The most renowned endemic mammal of Crete is undoubtedly the Cretan wild goat (Capra aegagrus cretica), also known as kri-kri, and locally known as ‘agrimi’, or ‘sanada’ (female). These wild goats inhabit the rocky regions of Lefka Ori and are considered an endangered species due to threats like human interference, hunting, and hybridisation with domestic goats. The kri-kri has light brown fur with a darker stripe encircling its neck, and the male boasts large arcuate horns that can reach up to one metre in length. These impressive animals are known for their remarkable jumps, which can span up to 8 metres, and their ability to climb steep mountain terrain. Presently, this species is protected by the state within National Parks, such as the Samaria Gorge, and its image has been found in various frescoes from the Minoan civilisation, serving as a symbol of the island's heritage.

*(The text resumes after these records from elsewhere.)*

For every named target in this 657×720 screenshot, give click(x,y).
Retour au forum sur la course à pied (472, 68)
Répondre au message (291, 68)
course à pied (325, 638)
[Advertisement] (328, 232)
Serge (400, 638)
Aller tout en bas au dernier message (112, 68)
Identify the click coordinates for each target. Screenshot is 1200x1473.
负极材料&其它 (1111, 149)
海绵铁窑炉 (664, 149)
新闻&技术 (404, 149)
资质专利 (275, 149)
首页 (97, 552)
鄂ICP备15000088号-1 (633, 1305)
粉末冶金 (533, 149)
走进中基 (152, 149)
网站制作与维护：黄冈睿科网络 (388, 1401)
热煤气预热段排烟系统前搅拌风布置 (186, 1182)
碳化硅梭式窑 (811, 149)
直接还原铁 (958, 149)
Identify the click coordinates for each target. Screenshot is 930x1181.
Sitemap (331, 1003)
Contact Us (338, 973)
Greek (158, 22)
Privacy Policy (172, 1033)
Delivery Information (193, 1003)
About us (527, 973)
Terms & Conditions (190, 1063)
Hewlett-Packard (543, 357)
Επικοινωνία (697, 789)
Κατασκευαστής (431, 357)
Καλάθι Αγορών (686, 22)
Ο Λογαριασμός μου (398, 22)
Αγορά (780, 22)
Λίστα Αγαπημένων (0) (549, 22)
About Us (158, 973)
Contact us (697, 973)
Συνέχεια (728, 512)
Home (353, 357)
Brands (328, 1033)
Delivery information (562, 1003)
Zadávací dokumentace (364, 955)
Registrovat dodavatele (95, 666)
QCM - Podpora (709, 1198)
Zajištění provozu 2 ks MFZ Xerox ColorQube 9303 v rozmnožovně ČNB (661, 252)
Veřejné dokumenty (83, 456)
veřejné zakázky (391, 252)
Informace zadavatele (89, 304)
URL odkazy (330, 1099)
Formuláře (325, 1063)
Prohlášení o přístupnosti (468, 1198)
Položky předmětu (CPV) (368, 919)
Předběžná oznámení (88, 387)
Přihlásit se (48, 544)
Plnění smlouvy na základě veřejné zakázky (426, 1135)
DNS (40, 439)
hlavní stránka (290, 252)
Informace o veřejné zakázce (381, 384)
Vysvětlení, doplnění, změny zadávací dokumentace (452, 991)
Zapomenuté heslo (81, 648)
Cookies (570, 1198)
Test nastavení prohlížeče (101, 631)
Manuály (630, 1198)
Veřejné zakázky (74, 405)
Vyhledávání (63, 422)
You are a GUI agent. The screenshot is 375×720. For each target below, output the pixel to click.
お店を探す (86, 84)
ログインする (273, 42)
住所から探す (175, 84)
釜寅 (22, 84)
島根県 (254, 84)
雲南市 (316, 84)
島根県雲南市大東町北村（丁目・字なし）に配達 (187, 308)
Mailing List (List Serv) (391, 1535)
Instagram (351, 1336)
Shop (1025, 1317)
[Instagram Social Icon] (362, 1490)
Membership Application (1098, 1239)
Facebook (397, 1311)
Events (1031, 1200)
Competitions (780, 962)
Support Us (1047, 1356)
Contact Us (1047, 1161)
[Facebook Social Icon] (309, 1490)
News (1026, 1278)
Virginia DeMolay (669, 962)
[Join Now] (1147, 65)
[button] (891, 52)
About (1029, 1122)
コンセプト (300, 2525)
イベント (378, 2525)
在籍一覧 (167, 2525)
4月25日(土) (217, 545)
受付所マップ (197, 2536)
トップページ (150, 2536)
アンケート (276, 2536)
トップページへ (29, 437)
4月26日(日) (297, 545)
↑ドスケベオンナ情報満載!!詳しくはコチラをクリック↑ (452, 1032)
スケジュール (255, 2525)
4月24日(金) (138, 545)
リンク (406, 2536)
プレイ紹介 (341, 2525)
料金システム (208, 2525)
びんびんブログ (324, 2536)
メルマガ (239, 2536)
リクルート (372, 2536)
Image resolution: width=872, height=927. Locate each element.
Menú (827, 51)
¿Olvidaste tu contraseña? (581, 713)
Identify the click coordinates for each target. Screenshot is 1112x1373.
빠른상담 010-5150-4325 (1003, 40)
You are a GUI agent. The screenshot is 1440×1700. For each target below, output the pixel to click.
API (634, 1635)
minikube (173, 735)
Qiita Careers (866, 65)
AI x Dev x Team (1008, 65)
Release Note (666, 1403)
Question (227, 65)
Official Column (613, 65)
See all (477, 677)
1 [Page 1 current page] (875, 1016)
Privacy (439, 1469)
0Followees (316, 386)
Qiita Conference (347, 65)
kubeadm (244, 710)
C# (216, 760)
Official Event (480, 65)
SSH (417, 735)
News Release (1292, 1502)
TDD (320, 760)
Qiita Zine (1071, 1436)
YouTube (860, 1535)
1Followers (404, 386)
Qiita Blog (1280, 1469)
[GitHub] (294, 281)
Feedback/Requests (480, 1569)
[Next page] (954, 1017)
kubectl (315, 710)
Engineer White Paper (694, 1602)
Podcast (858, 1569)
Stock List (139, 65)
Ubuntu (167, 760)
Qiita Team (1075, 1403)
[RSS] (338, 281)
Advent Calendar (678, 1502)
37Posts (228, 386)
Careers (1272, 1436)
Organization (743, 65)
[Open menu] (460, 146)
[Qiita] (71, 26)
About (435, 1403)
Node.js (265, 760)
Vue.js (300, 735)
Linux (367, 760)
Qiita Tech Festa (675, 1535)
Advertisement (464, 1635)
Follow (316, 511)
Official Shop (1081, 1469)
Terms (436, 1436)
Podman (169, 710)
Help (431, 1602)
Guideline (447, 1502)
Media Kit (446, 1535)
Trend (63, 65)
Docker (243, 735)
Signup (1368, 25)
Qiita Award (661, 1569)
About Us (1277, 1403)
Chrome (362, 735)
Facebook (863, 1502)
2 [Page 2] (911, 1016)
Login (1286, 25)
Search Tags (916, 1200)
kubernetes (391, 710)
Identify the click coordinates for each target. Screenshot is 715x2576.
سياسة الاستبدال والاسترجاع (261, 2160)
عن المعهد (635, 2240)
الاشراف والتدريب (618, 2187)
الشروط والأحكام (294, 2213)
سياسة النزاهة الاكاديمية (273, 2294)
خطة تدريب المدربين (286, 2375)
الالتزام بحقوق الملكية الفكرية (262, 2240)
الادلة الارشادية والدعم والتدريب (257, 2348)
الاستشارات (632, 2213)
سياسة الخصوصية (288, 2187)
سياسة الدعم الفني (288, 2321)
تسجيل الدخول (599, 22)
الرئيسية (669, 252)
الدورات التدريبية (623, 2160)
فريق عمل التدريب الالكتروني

Crete's fauna includes a variety of amphibians and reptiles. Among the amphibians, you can find the green toad (Bufo viridis), the European tree frog (Hyla arborea), and the Cretan frog (Pelophylax cretensis), which is an endemic species unique to the island. In terms of reptiles, Crete is home to 11 different species. This includes three species of Mediterranean house gecko, four species of lizards, seven species of mice, as well as the hare and the wild rabbit of Crete. The island also boasts four non-venomous snake species.

The Cretan wildcat (Felis silvestris cretensis) is a subspecies of wildcat that was previously considered extinct but has been rediscovered in recent years. These wildcats inhabit Crete and are larger than common domestic cats. Male Cretan wildcats are approximately 50 centimetres long, and their tails can reach up to 30 centimetres. Their tails are narrow at the base and tufted at the tip, with distinctive black rings. These wildcats primarily feed on hares and are found in various locations on the island, including the peaks of Lefka Ori, the forest of Rouvas, Dikti, and the Samaria Gorge.

Crete is a significant stopover for bird migration, and during this period, birdwatchers can observe over 350 species of birds. Notably, the bearded vulture (Gypaetus barbatus) breeds in Crete, making it one of the rarest birds of prey in Europe. Additionally, Crete is home to the largest population of vultures in the region. Birdwatchers in Crete can also spot various other species, including the golden eagle, crow, goldfinch, European bee-eater, and the barn owl. The island's diverse habitats and geographical location make it a hotspot for bird enthusiasts.